Connect with other parents whose children are starting secondary school on this forum.

How far do you go for education?

29 replies

schoolhelp22 · 28/09/2021 11:20

I am stressing about secondary school applications. Our situation; in a county that doesn't do catchment, we have 6 schools to choose from. Our 2 nearest ones are 'outstanding' and incredibly difficult to get into due to lack of catchment rules and admission criteria, 1000 applications to 180 places, they take 50% of places from neighbouring town. After that and sibling link etc there are very few spaces. Infuriating! The second outstanding is equally as popular (although does only take from our town) has an excellent STEM programme and does an engineering GCSE, DS is very keen on engineering/STEM subjects.

We can only make 3 choices, so if we want to put the 2 outstanding down (which I really do, even though it's a lottery- literally, computer selected) we need to tread very carefully with the 3rd choice.

The next best school has amazing data, great reputation, in a beautiful area (much nicer than our town ha) but it doesn't have a 6th form and is £1000 a year on a bus. My son LOVED this school. But we are lower priority for this one due to not going to a feeder school, it's oversubscribed but I do know many kids local to us that go there.

There are 2 mediocre schools that would be much easier to get him to (although not really walking distance). He would get in no problem in the first round of applications (but would struggle if the worst happened and we got the 6th school and wanted to back track). I wouldn't cry if he got one of these, but I'd be disappointed knowing what else is available in the area.

The 6th choice is a horrendous school, special measures, 25% persistent absence. I would be devastated if we got this school.

So my two worries are:

  1. If I put the 3 best schools mentioned up the top, they are all oversubscribed and we don't have priority for any of them. We risk getting none of our choices and almost certainly would get the horrendous school. But I don't want to lose an opportunity to get into the 3 top schools if that makes sense, I want us to be in the running for each.
  2. This is more personal, but would you pay £100 pcm and send your child to a school 18 miles away to get them a better education? I'm not worried about friends as 35% of the school do actually come from our town, but just worried I'm being a bit of a snob and making life more difficult for myself sending him to a school further away when he will probably do just fine in a mediocre school that is closer. But I feel I should do more for him than a school I think he'll do fine in if that makes sense...but DH and I do have quite stressful careers so equally don't want to make our lives too difficult.

I think I just needed to get that off my chest, but any thoughts and opinions welcome. Or indeed shared stress from your own situation!

OP posts:
BananaPB · 30/09/2021 13:32

If go 1) Outstanding STEM 2) bus 3) mediocre

If he gets 2 or 3 you can be added to the waiting list for 1 but I would cover myself for the just in case scenario.

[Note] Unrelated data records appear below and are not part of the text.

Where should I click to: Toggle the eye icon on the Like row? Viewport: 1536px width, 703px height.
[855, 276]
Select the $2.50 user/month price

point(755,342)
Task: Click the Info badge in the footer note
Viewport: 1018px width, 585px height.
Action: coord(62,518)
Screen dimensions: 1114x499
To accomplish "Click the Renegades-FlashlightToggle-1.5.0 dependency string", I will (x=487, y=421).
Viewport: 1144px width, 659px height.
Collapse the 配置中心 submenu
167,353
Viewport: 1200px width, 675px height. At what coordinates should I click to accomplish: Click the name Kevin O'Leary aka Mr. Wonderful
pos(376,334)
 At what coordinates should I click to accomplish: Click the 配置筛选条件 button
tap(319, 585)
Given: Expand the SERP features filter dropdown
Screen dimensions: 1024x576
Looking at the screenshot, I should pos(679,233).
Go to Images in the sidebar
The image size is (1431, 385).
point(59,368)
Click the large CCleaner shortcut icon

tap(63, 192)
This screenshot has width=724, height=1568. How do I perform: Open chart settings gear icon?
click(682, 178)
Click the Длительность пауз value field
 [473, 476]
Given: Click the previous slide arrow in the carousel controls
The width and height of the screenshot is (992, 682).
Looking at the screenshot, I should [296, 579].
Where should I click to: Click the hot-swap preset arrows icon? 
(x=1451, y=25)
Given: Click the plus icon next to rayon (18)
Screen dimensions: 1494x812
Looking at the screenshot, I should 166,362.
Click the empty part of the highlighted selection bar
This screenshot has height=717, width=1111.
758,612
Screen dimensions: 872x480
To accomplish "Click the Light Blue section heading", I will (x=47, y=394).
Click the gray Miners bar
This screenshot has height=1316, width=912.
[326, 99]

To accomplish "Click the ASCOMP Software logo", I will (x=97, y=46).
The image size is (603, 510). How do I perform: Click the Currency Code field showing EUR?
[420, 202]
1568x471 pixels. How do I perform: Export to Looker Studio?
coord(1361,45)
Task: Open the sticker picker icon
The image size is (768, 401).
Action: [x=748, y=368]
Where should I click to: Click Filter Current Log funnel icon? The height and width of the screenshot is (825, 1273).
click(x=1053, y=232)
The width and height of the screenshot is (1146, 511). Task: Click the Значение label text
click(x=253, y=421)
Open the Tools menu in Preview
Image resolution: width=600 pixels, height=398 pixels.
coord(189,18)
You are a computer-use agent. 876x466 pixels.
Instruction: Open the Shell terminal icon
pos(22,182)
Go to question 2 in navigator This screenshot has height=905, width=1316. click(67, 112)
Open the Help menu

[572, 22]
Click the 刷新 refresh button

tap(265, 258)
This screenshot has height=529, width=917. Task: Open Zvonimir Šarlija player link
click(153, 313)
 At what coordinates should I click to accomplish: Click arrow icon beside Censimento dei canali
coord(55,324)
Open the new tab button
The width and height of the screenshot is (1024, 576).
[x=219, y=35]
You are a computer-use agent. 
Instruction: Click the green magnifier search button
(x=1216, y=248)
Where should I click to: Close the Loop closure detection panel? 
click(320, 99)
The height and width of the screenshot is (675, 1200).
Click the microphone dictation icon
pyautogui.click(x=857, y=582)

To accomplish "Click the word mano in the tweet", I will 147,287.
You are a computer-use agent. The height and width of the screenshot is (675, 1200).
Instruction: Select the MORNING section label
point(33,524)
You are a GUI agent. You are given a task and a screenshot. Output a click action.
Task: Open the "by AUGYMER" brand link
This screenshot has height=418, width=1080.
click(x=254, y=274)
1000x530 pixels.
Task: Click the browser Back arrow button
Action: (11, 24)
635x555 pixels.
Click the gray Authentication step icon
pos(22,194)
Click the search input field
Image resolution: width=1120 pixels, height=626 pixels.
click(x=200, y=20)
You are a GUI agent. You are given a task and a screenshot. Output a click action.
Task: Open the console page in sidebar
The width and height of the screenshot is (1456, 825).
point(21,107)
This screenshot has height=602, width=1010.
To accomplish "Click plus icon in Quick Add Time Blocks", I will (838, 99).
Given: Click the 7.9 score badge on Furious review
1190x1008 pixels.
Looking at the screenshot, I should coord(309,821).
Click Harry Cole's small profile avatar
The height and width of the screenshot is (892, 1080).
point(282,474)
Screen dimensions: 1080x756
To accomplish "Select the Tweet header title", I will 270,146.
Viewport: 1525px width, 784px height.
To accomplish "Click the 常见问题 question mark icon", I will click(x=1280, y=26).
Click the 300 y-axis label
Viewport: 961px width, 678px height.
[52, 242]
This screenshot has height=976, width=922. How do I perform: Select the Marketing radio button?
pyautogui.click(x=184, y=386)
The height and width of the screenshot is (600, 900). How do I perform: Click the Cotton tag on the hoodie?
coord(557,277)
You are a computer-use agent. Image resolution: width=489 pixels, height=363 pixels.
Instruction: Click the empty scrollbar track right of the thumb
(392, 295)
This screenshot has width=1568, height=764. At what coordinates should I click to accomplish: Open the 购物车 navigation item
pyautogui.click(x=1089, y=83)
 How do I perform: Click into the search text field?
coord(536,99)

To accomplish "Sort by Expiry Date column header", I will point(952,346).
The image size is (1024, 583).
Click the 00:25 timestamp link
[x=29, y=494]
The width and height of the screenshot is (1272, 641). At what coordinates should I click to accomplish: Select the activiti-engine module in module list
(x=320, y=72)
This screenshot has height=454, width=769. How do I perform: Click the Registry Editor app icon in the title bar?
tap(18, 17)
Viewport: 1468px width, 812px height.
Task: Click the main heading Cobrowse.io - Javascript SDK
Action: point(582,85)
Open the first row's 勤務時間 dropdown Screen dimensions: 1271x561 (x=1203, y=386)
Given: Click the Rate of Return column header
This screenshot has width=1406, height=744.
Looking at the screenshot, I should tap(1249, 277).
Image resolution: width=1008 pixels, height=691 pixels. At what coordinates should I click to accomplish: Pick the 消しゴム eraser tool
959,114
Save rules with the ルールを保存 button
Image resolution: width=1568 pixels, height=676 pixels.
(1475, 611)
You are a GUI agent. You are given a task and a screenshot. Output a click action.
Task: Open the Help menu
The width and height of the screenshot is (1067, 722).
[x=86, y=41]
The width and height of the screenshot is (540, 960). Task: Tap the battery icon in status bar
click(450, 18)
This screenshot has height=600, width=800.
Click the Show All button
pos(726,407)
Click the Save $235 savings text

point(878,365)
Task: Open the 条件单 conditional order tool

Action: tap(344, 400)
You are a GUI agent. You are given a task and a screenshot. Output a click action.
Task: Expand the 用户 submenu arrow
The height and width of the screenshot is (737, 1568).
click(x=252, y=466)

schoolhelp22 · 30/09/2021 13:47

@longestlurkerever one of the the mediocre schools is closer than the horrible one but it was the one oversubscribed last year.

@BananaPB that is what I'm seriously considering doing now but feel sick about not putting down the nearest outstanding school, people would kill to get their kids in that school and it seems insane I'm not even trying 🙈 but that's not very rational I know!!

OP posts:
Wooddie · 30/09/2021 15:52

I chair many admission appeal panels each year. The advice to put a school you will definitely get among your preferences is important. If you don't, the risk is that you will get the awful school and be stuck with it. Every year there are a significant proportion of appeals with families in this situation who are really upset. I also hear appeals for Y8 and Y9 for families who have had one or two years in the awful school and it has not worked out OK.

languagelover96 · 01/10/2021 08:12

I live in a market town in the Home Counties. Private schools in my area are good but I'm not sure if I would send my child to any. To answer one of your questions, no I would look at either homeschooling fully or view a few different local primary public schools. Be upfront about your preferences from the outset.